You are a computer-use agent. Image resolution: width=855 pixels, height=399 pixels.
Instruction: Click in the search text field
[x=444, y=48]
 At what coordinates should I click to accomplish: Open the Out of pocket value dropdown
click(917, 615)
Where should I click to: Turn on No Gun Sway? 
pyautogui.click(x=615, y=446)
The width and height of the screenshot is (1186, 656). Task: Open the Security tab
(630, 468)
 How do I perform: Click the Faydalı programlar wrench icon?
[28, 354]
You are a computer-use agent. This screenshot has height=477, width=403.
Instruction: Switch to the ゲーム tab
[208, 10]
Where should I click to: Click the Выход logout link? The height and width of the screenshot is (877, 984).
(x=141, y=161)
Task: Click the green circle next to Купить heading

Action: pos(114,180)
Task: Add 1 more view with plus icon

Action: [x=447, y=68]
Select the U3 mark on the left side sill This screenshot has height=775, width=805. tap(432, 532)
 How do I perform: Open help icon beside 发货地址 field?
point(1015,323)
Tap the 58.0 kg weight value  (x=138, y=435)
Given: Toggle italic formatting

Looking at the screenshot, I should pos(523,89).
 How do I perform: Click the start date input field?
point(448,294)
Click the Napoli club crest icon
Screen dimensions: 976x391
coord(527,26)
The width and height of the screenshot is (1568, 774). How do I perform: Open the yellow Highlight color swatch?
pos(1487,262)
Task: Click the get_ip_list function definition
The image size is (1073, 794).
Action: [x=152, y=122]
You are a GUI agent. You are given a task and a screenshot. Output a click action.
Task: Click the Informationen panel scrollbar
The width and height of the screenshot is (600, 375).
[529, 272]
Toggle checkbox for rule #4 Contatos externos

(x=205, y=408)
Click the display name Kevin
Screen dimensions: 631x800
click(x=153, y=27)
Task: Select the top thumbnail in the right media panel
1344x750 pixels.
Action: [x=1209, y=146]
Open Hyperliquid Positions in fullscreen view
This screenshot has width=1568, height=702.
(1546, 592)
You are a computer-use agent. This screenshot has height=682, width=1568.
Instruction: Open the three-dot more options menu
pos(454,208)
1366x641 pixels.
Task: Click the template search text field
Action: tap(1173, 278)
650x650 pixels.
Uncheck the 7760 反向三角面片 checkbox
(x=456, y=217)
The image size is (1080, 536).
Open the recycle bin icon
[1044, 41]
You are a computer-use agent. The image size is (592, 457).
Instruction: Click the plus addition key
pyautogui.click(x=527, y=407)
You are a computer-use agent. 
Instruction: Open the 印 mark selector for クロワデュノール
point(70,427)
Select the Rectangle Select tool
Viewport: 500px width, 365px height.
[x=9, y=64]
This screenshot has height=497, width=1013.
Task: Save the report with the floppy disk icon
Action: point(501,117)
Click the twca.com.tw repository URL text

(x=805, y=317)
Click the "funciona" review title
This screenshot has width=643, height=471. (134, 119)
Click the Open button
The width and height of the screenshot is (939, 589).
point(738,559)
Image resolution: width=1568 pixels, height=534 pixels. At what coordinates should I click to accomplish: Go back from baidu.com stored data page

***

To do: Line by line, retype the records with no changes.

Expected output:
You are a computer-use agent. Image resolution: width=855 pixels, height=399 pixels.
Instruction: Click in the search text field
[x=444, y=48]
 At what coordinates should I click to accomplish: Open the Out of pocket value dropdown
click(917, 615)
Where should I click to: Turn on No Gun Sway? 
pyautogui.click(x=615, y=446)
The width and height of the screenshot is (1186, 656). Task: Open the Security tab
(630, 468)
 How do I perform: Click the Faydalı programlar wrench icon?
[28, 354]
You are a computer-use agent. This screenshot has height=477, width=403.
Instruction: Switch to the ゲーム tab
[208, 10]
Where should I click to: Click the Выход logout link? The height and width of the screenshot is (877, 984).
(x=141, y=161)
Task: Click the green circle next to Купить heading

Action: pos(114,180)
Task: Add 1 more view with plus icon

Action: [x=447, y=68]
Select the U3 mark on the left side sill This screenshot has height=775, width=805. tap(432, 532)
 How do I perform: Open help icon beside 发货地址 field?
point(1015,323)
Tap the 58.0 kg weight value  (x=138, y=435)
Given: Toggle italic formatting

Looking at the screenshot, I should pos(523,89).
 How do I perform: Click the start date input field?
point(448,294)
Click the Napoli club crest icon
Screen dimensions: 976x391
coord(527,26)
The width and height of the screenshot is (1568, 774). How do I perform: Open the yellow Highlight color swatch?
pos(1487,262)
Task: Click the get_ip_list function definition
The image size is (1073, 794).
Action: [x=152, y=122]
You are a GUI agent. You are given a task and a screenshot. Output a click action.
Task: Click the Informationen panel scrollbar
The width and height of the screenshot is (600, 375).
[529, 272]
Toggle checkbox for rule #4 Contatos externos

(x=205, y=408)
Click the display name Kevin
Screen dimensions: 631x800
click(x=153, y=27)
Task: Select the top thumbnail in the right media panel
1344x750 pixels.
Action: [x=1209, y=146]
Open Hyperliquid Positions in fullscreen view
This screenshot has width=1568, height=702.
(1546, 592)
You are a computer-use agent. This screenshot has height=682, width=1568.
Instruction: Open the three-dot more options menu
pos(454,208)
1366x641 pixels.
Task: Click the template search text field
Action: tap(1173, 278)
650x650 pixels.
Uncheck the 7760 反向三角面片 checkbox
(x=456, y=217)
The image size is (1080, 536).
Open the recycle bin icon
[1044, 41]
You are a computer-use agent. The image size is (592, 457).
Instruction: Click the plus addition key
pyautogui.click(x=527, y=407)
You are a computer-use agent. 
Instruction: Open the 印 mark selector for クロワデュノール
point(70,427)
Select the Rectangle Select tool
Viewport: 500px width, 365px height.
[x=9, y=64]
This screenshot has height=497, width=1013.
Task: Save the report with the floppy disk icon
Action: point(501,117)
Click the twca.com.tw repository URL text

(x=805, y=317)
Click the "funciona" review title
This screenshot has width=643, height=471. (134, 119)
Click the Open button
The width and height of the screenshot is (939, 589).
point(738,559)
Image resolution: width=1568 pixels, height=534 pixels. At what coordinates should I click to accomplish: Go back from baidu.com stored data page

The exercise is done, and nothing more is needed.